We recognize revenue when the following criteria are met: persuasive evidence of an arrangement exists, services have been rendered, the sales price is fixed or determinable and collectability of the resulting receivable is reasonably assured. Storage rental and service revenues are recognized in the month the respective storage rental or service is provided, and customers are generally billed on a monthly basis on contractually agreed-upon terms. Amounts related to future storage rental or prepaid service contracts for customers where storage rental fees or services are billed in advance are accounted for as deferred revenue and recognized ratably over the applicable storage rental or service period or when the service is performed. Revenue from the sales of products, which is included as a component of service revenues, is recognized when products are shipped to the customer and title has passed to the customer. Revenues from the sales of products have historically not been significant.
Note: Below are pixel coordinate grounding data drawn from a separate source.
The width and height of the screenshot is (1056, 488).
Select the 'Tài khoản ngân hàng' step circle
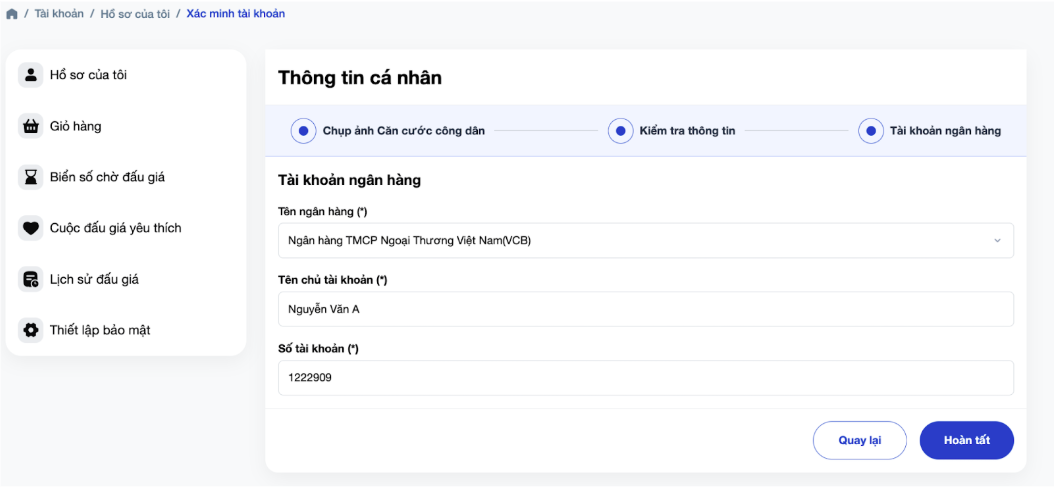[871, 131]
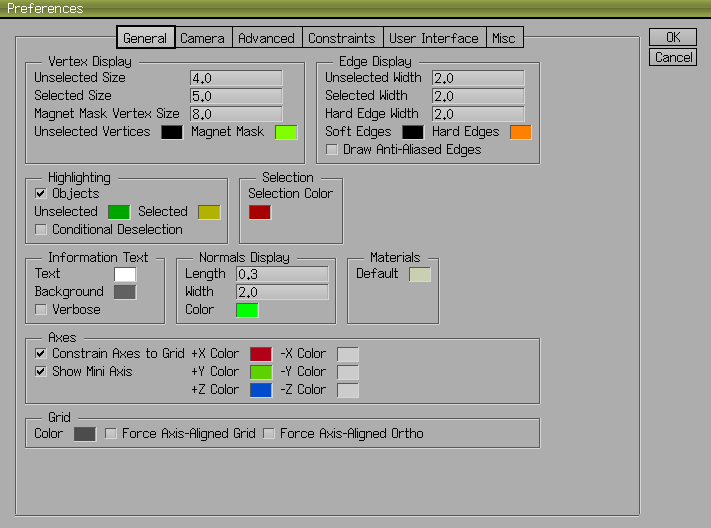Choose the Grid Color swatch
Image resolution: width=711 pixels, height=528 pixels.
click(x=85, y=434)
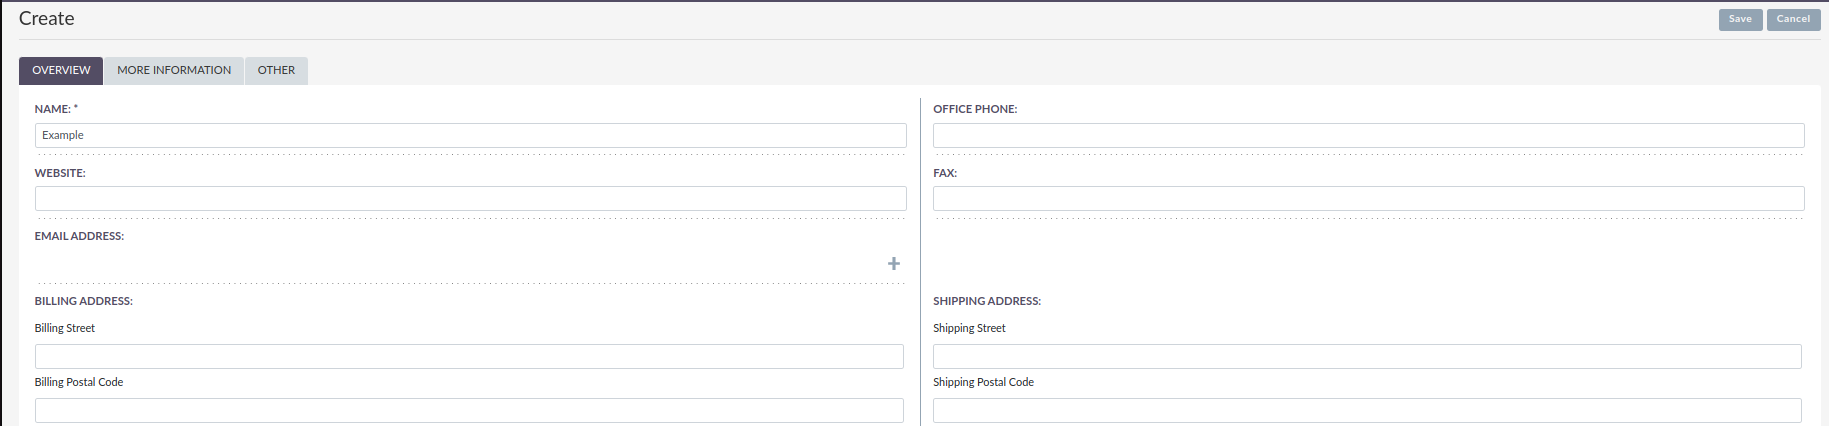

We maintain an allowance for doubtful accounts and credit memos for estimated losses resulting from the potential inability of our customers to make required payments and potential disputes regarding billing and service issues. When calculating the allowance, we consider our past loss experience, current and prior trends in our aged receivables and credit memo activity, current economic conditions and specific circumstances of individual receivable balances. If the financial condition of our customers were to significantly change, resulting in a significant improvement or impairment of their ability to make payments, an adjustment of the allowance may be required. We consider accounts receivable to be delinquent after such time as reasonable means of collection have been exhausted. We charge-off uncollectible balances as circumstances warrant, generally, no later than one year past due.
19
IRON MOUNTAIN INCORPORATED
NOTES TO CONSOLIDATED FINANCIAL STATEMENTS (Continued)
(In Thousands, Except Share and Per Share Data)
(Unaudited)
(2) Summary of Significant Accounting Policies (Continued)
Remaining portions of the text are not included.